Sanoria, M.; Engra, G. M.; Scita, G.; Gov, N.; Gopinathan, A.

Abstract

Directed migration along chemical gradients controls immune surveillance, development, and cancer invasion. However, the same chemical cue can produce different responses depending on its concentration and whether cells move alone or in groups. For example, in steep gradients, isolated malignant lymphocyte cells migrate away from the chemoattractant source, whereas clusters of the same cells continue to migrate toward it. Here, combining computational modeling and experimental observations, we show that this reversal is governed by coupled mechanisms acting across molecular, cellular, and collective scales. At the single-cell level, our model predicts that receptor endocytosis generates a feedback that produces a nonmonotonic surface receptor density with increasing chemoattractant concentration. Above a critical concentration that depends on the cell's volume-to-sensing-area ratio, receptor depletion reverses cell polarity and drives chemorepulsion. However, in clusters, cell-cell contacts reduce the membrane area exposed to ligand, increasing the volume-to-sensing-area ratio, thus increasing the critical concentration and preserving chemotaxis. An agent-based model incorporating these mechanisms quantitatively reproduces the sign reversal of the migration index across gradient steepness and cluster size.

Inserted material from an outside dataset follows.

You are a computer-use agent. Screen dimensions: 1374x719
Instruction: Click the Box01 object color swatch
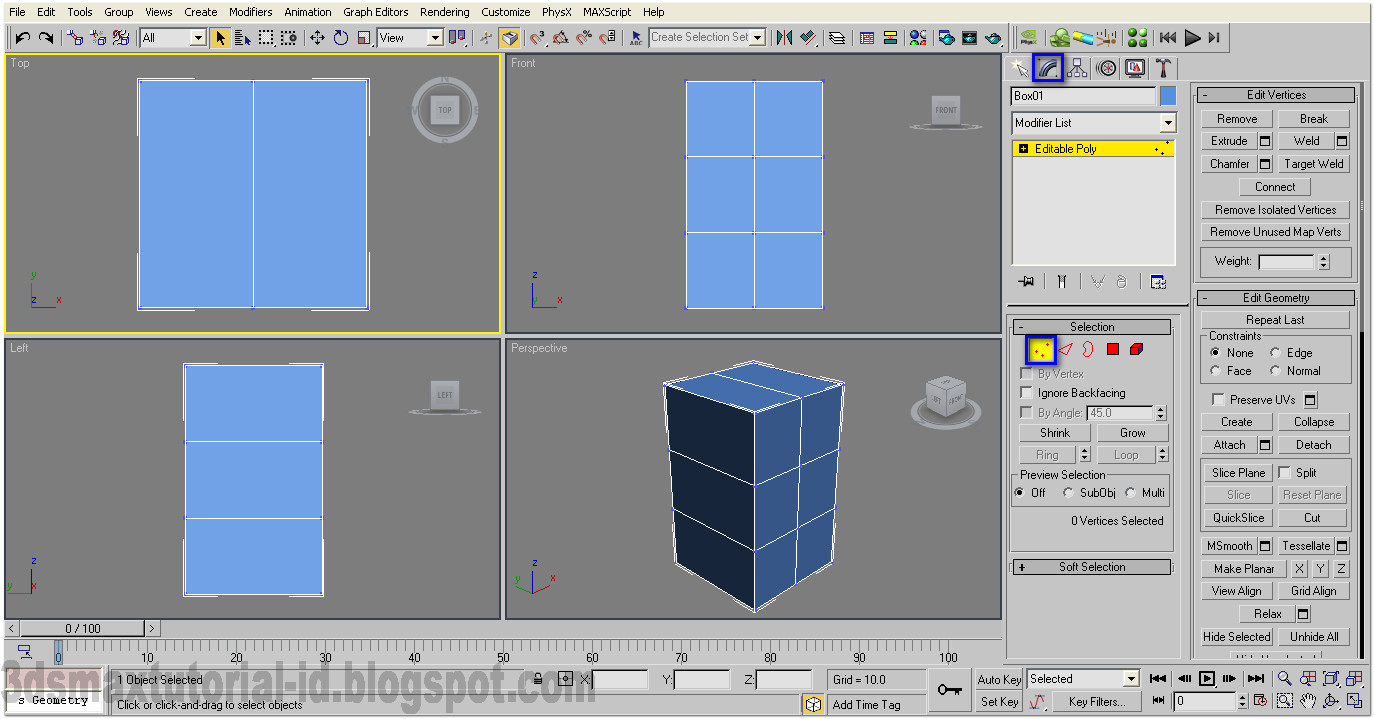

We show that collective rearrangements further stabilize chemoattraction with exchanges between the cluster rim and core helping remove chemorepulsive cells from the leading edge, keeping their fraction below the threshold required to reverse cluster migration. The model further predicts, and experiments confirm, that increasing ambient ligand concentration while keeping the gradient fixed reduces cluster chemoattraction. Our results identify receptor trafficking, cell geometry, and cluster fluidity as physical determinants of collective directional decision-making, with implications for immune cell homing, tissue morphogenesis, and cancer dissemination.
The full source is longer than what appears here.